STATED TASK A: In the dplyr passage on mean critic scores, which genre has the highest mean_Critic_Score?
STATED TASK B: Write the next part of the dplyr passage on critic scores, starting after its final sentence.

SOURCE PASSAGE:
╔══
Then if we want to calculate the mean ‘Critic_Score’ for different subsets of the data we mentioned in previous question, we can use the ‘group_by()’ and ‘summarise()’ functions from the dplyr package.

# Load the dplyr package
library(dplyr)

# Take the 'data' dataframe and group it by the 'Genre' variable using the pipe operator
data %>% 
  group_by(Genre) %>% 
  # Calculate the mean of the 'Critic_Score' variable for each group of 'Genre'
  summarise(mean_Critic_Score = mean(Critic_Score))

## # A tibble: 12 × 2
##    Genre        mean_Critic_Score
##    <chr>                    <dbl>
##  1 Action                    66.6
##  2 Adventure                 65.3
##  3 Fighting                  69.2
##  4 Misc                      66.6
##  5 Platform                  68.1
##  6 Puzzle                    67.4
##  7 Racing                    68.0
##  8 Role-Playing              72.7
##  9 Shooter                   70.2
## 10 Simulation                68.6
## 11 Sports                    72.0
## 12 Strategy                  72.1

This code will create a new dataframe with two columns: ‘Genre’ and ‘mean_Critic_Score’. #Median To calculate the median for a variable, we can use the median() function in R.
╚══
DATA:
╔══
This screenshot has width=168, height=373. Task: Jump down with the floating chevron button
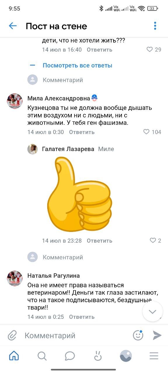pos(153,312)
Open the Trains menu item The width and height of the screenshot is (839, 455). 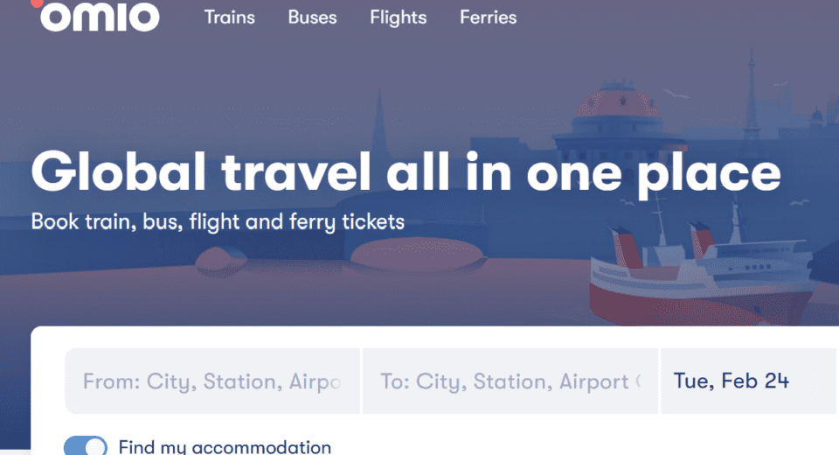229,18
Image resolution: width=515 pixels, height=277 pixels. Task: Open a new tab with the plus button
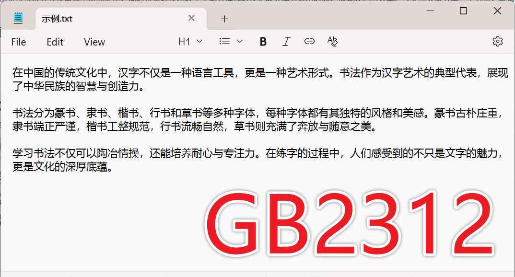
╚══
OUTPUT A: Role-Playing, with a mean_Critic_Score of 72.7.

OUTPUT B:
# Calculate the median of the Global_Sales variable
median_sales <- median(data$Global_Sales)

# Print the result
cat("The median of Global_Sales is:", median_sales)

## The median of Global_Sales is: 0.24

#Mode To calculate the mode for a variable is different from the steps before since there is no built-in function to do this. However, we can write our own function to calculate the mode:

# Define a function to calculate the mode
get_mode <- function(x) {
  uniqx <- unique(x)
  uniqx[which.max(tabulate(match(x, uniqx)))]
}

# Calculate the mode of the Platform variable
mode_platform <- get_mode(data$Platform)

# Print the result
cat("The mode of Platform is:", mode_platform)

## The mode of Platform is: PS2

Q6. Some light correlational analysis/visualization of key variables.

#Correlational Analysis Correlation analysis is a technique used to examine the relationship between two variables in a dataset. Correlation coefficients measure the strength and direction of the relationship between two variables. The most commonly used correlation coefficient is the Pearson correlation coefficient, which measures the linear relationship between two variables. It ranges from -1 to 1, where -1 indicates a perfect negative correlation, 0 indicates no correlation, and 1 indicates a perfect positive correlation.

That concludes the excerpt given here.